**AIM OF THE EXERCISE:**
Rewrite the rows as a Markdown table with the columns Number and Line, numbering from 1. Begin at the line that has "Click the £32k salary line" and stop after the last line of the rows, skipping blank lines and leaving the pictures out.
* * *
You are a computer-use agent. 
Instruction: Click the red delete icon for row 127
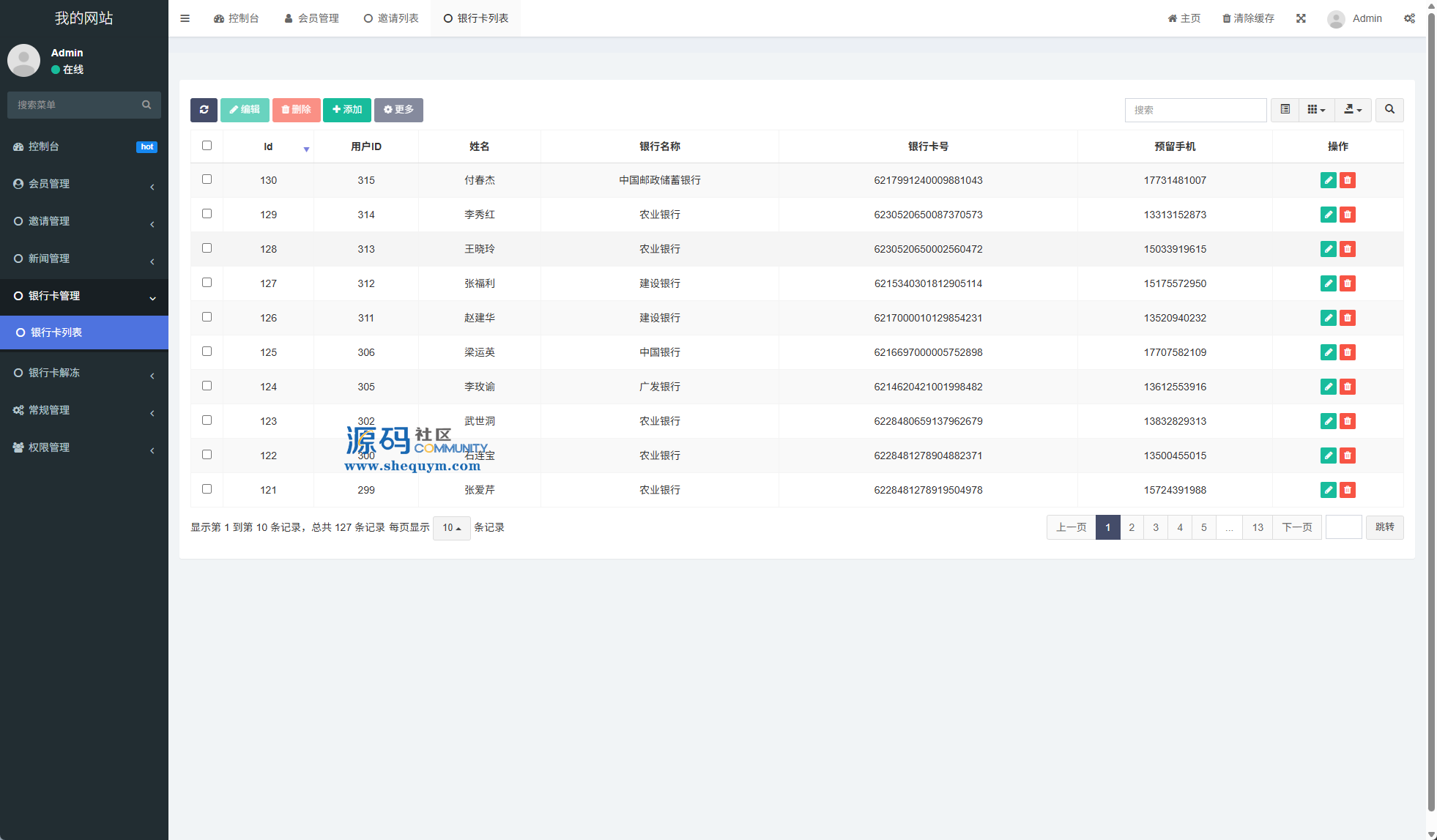pos(1348,283)
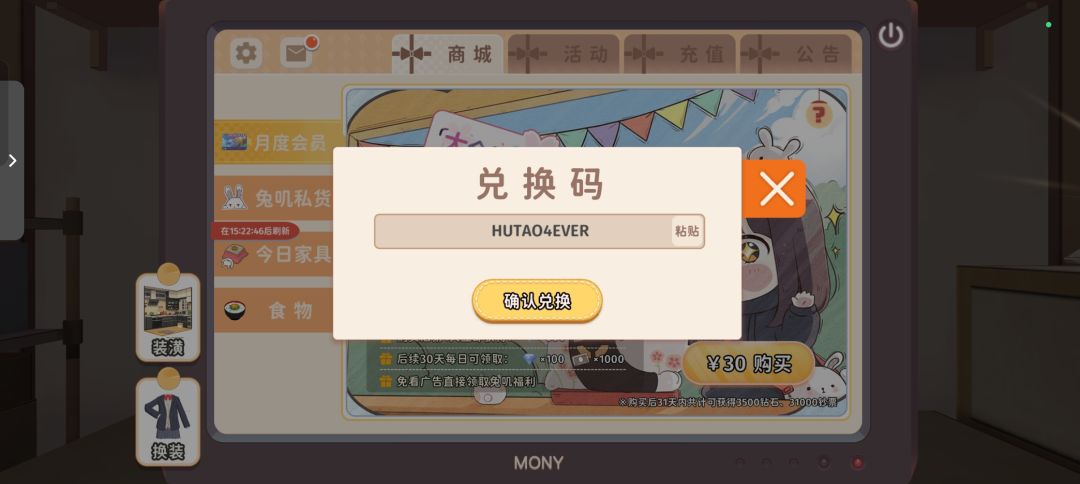Select the 月度会员 monthly membership category
This screenshot has width=1080, height=484.
pyautogui.click(x=274, y=143)
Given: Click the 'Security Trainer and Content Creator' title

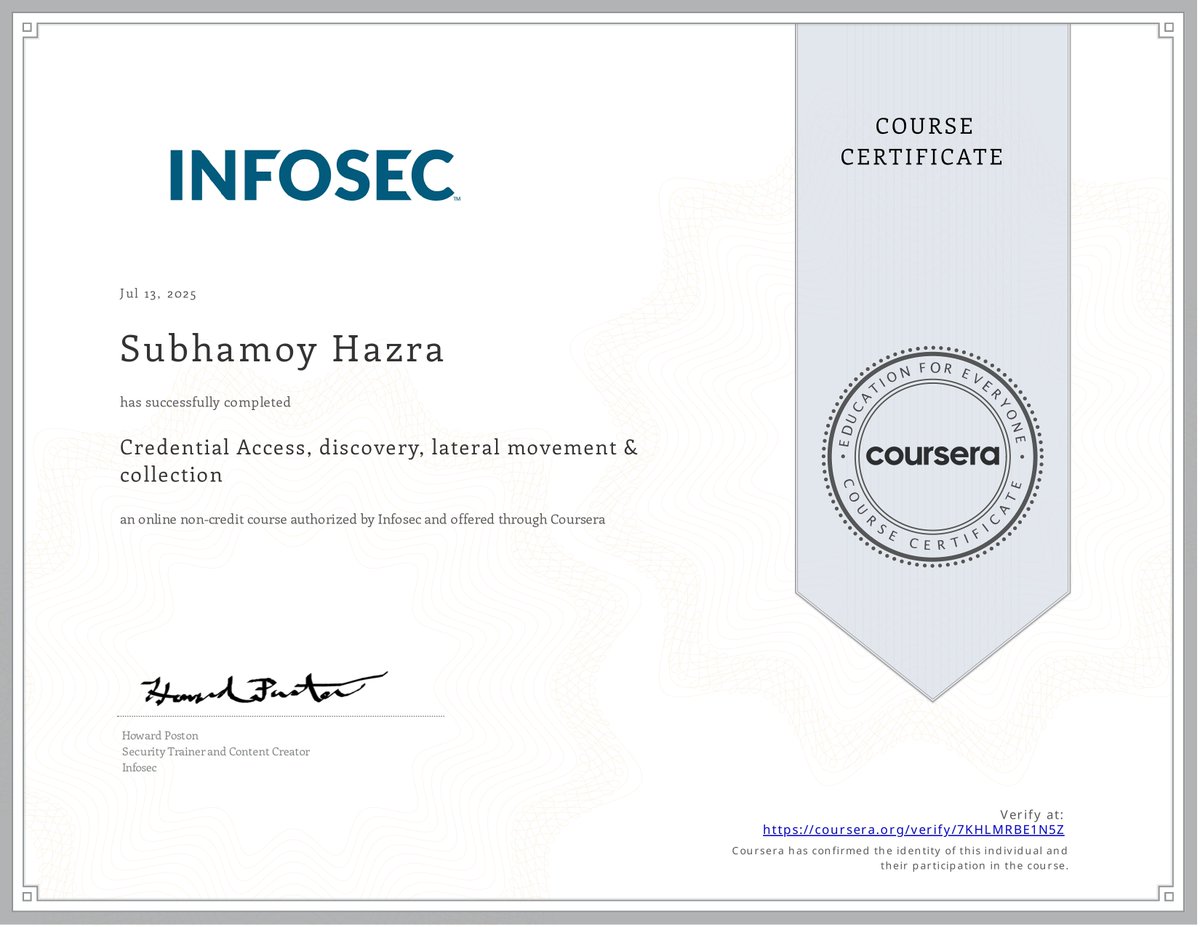Looking at the screenshot, I should pos(215,751).
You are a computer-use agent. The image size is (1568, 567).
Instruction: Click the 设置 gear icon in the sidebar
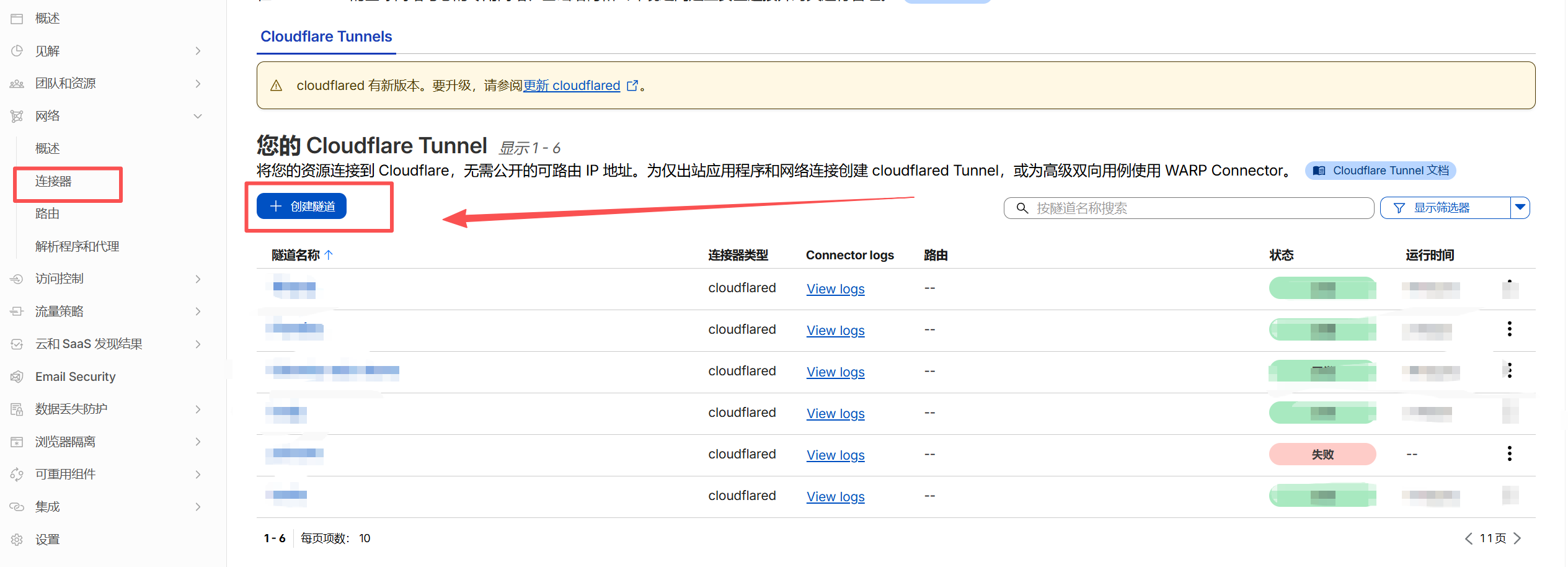point(17,539)
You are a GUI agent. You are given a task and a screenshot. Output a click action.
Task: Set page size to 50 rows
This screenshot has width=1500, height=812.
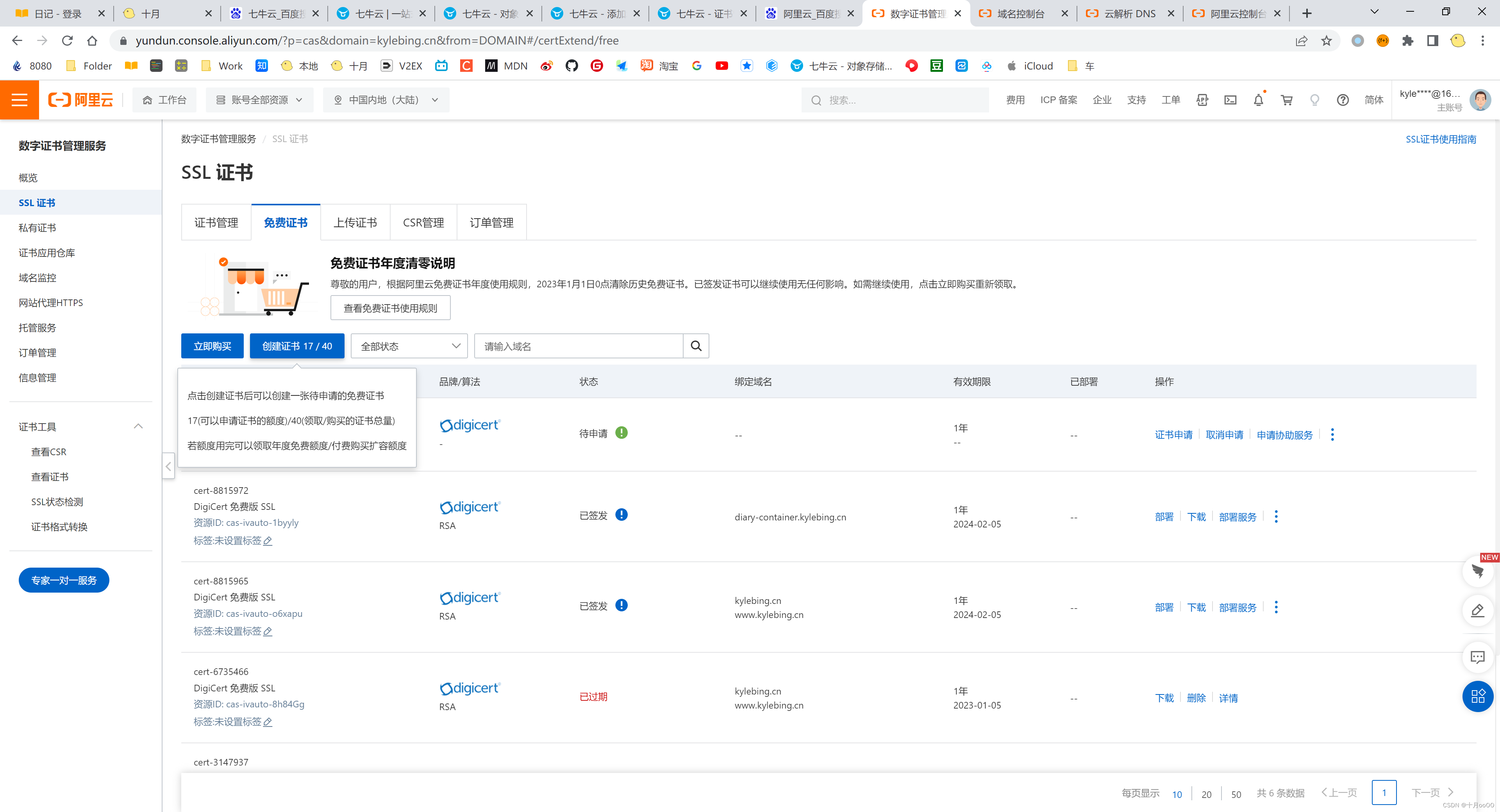point(1236,794)
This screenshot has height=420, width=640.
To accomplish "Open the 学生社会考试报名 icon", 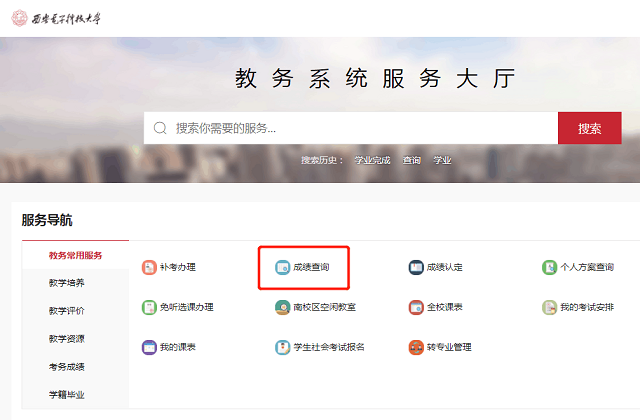I will 282,347.
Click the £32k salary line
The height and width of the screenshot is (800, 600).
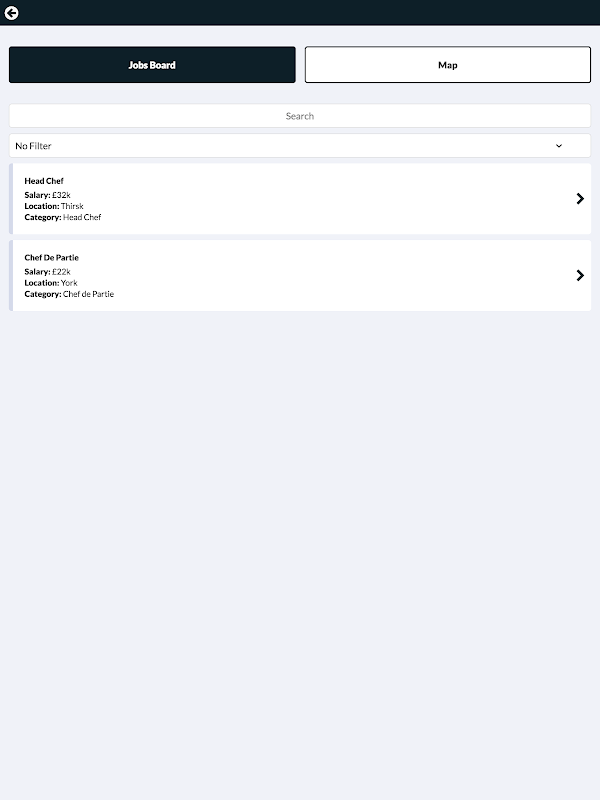pos(48,194)
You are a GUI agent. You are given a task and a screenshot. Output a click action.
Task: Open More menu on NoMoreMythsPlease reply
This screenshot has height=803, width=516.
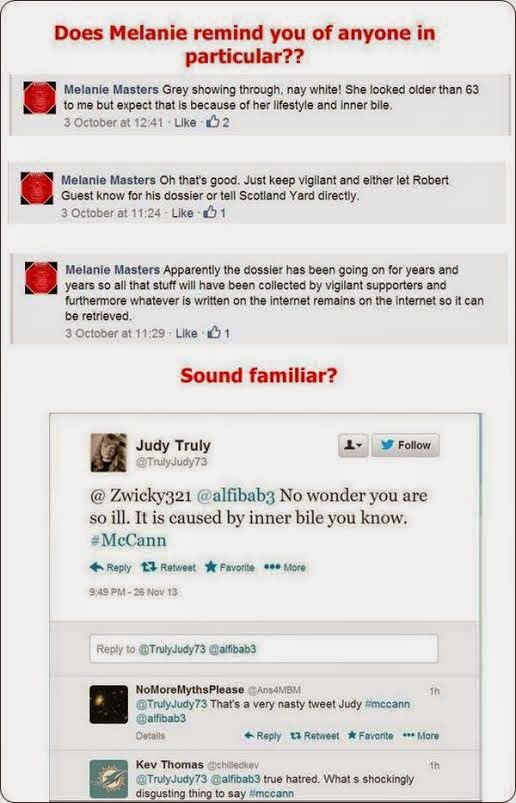tap(421, 735)
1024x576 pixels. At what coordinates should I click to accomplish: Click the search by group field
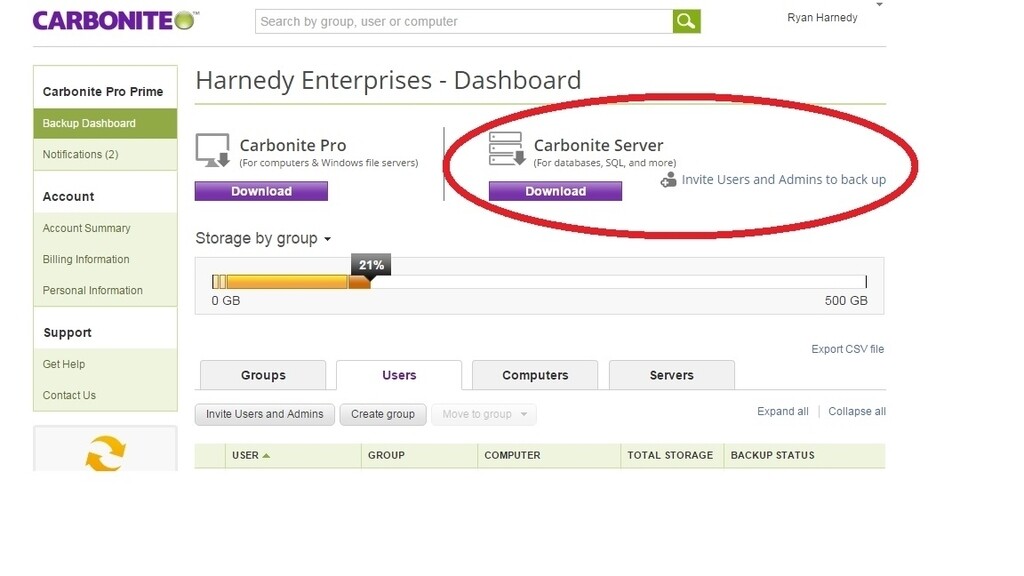[460, 21]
* * *
**RESPONSE FOR THIS EXERCISE:**
| Number | Line |
|---|---|
| 1 | Click the £32k salary line |
| 2 | The height and width of the screenshot is (800, 600). |
| 3 | pos(48,194) |
| 4 | You are a GUI agent. You are given a task and a screenshot. Output a click action. |
| 5 | Task: Open More menu on NoMoreMythsPlease reply |
| 6 | This screenshot has height=803, width=516. |
| 7 | tap(421, 735) |
| 8 | 1024x576 pixels. At what coordinates should I click to accomplish: Click the search by group field |
| 9 | [460, 21] |